IN A VIOLENT NATURE (2024)

Studio:   IFC Films/Shudder
Director: Chris Nash
Writer:   Chris Nash
Producer: Peter Kuplowsky, Shannon Hanmer
Stars:    Ry Barrett, Andrea Pavlovic, Cameron Love, Reece Presley, Liam Leone, Charlotte Creaghan, Lea Rose Sebastianis, Sam Roulston, Alexander Oliver, Lauren Taylor

Review Score:


Summary:

Inadvertently resurrected when campers remove a necklace from his gravesite, a supernatural killer embarks on a gruesome murder spree in the Canadian woods.


Synopsis:     

Review:

Have you ever watched a "Halloween" movie and wondered what Michael Myers was up to during the many minutes he wasn't featured onscreen? Or maybe a "Friday the 13th" sequel had you wishing for a better look at exactly how Jason Voorhees moved so effortlessly from a secret hiding spot to being directly in the path of a fleeing victim?

That's the gimmick of "In a Violent Nature," a slasher film that takes place entirely from the killer's perspective, except for an uneventful ending that suddenly, oddly ignores the premise. "From the killer's perspective" doesn't mean "In a Violent Nature" is "found footage" shot in first-person to give viewers the killer's eyes. Rather, the movie takes a third-person approach by keeping its camera behind the killer's back or within his arm's reach as he stomps, stalks, and slaughters his way through a forest filled with unsuspecting campers.

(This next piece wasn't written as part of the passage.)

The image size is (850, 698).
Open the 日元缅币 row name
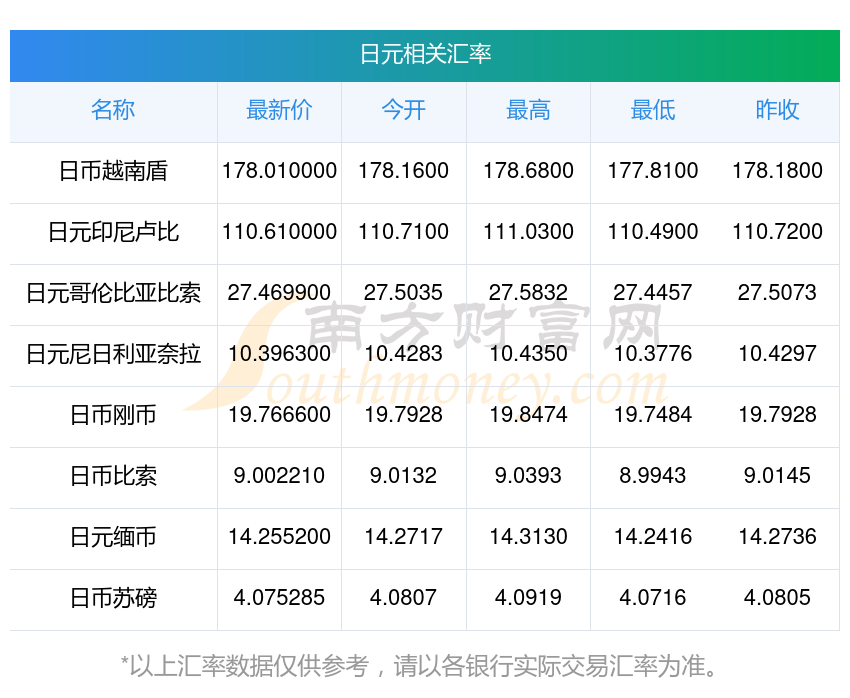coord(113,537)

By design, "In a Violent Nature's" slender story includes many hallmarks of classic slasher horror. Everywhere you look, you'll see countless similarities intended to echo the origins and M.O.s of virtually every cinematic psychopath to ever chop through teens, trees, and tropes.

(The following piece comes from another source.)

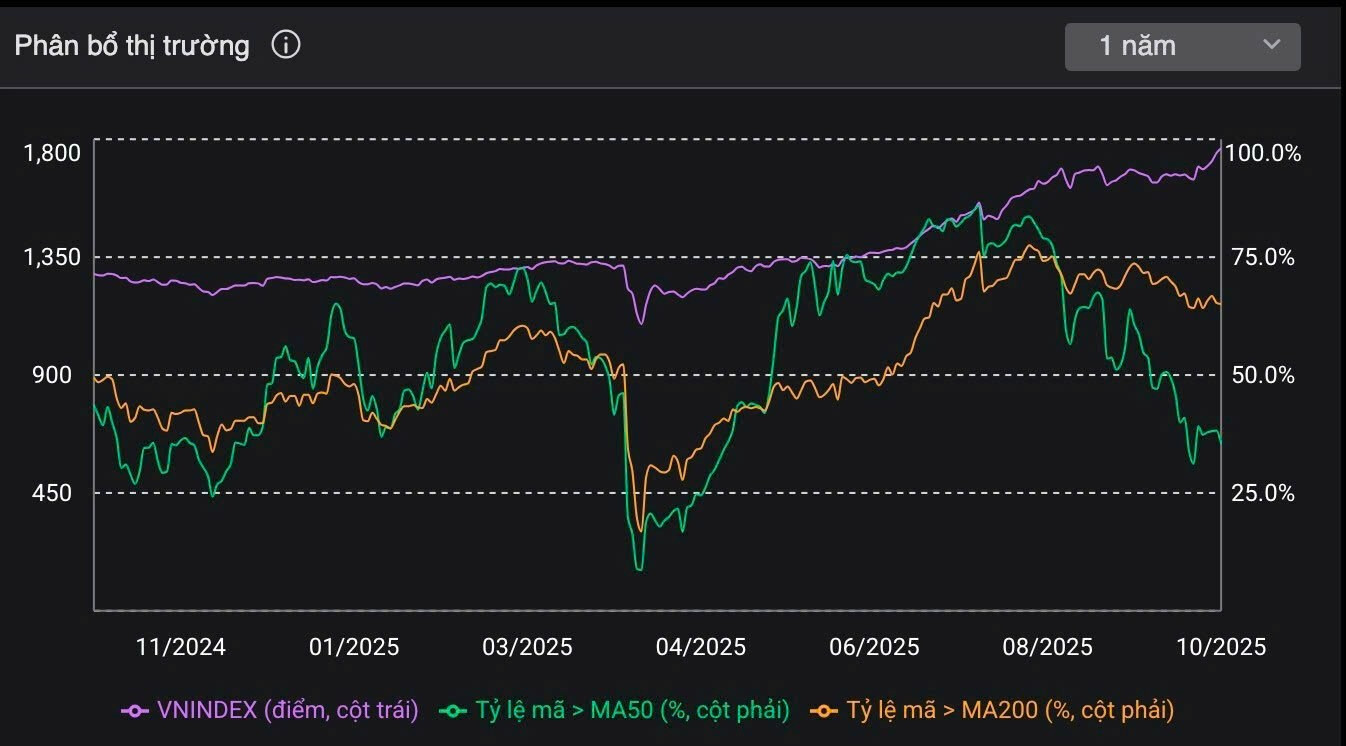Select the 01/2025 x-axis date label

click(354, 647)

According to local legend, a prank gone wrong led to a bullied boy's accidental death on the site of a logging business 70 years ago. The lumberjacks responsible for killing both the boy, Johnny, and his father ended up viciously butchered. A witness saw someone in an old fireman's mask carving up the men, leading some to wonder if Johnny's spirit somehow returned for revenge from beyond the grave.

In customary horror hero fashion, Johnny remains tied to the ground where he originally died by a necklace his father gave him as a memento of Johnny's dead mother. Leave it to Troy, the least-liked friend among a septet of campers, to greedily swipe the gold jewelry for his girlfriend, unknowingly unleashing Johnny for another blood-soaked murder spree. Intent on recovering the stolen pendant so he can be put back at peace, Johnny becomes a brutality-fueled buzzsaw whose new rampage aims to make his original massacre look like mere child's play.

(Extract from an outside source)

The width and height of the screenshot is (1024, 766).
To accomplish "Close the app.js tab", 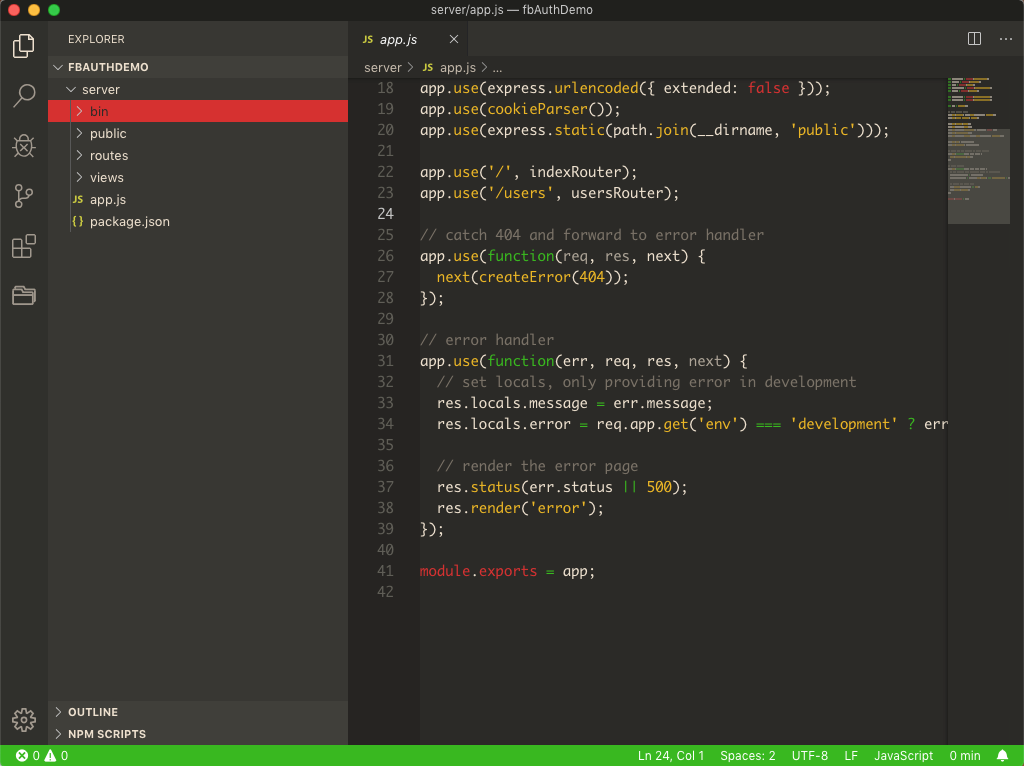I will point(454,39).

In being a rare slasher film that follows its action from over the killer's shoulder, "In a Violent Nature" inadvertently illustrates why we probably don't see this concept more often. It turns out there's a good reason for horror movies to regularly swing the lens away from Michael, Jason, and Johnny whenever they're not making mayhem. It's because what they're usually doing in between decapitations isn't terribly intriguing.

"In a Violent Nature" features quite a lot of Johnny just walking around. When I say, "a lot," I mean a lot. No seriously, it's a lot. However much you're guessing it is, it's more. A lot more. Come up with a conservative number of minutes you think it is, double that, and you're probably halfway to the actual total. That's how much of this movie consists of Johnny merely traveling from one point to another.

The movie's ardent admirers argue tedium is part of the point. "In a Violent Nature" deconstructs the slasher formula not for purposes of parody or academic study, but to flip the format so familiarity is seen from a different angle. As an intention, that's all well and good. Put into practice, partnering a viewer with the killer deflates the typical tension that comes from not knowing where evil lurks or what it intends.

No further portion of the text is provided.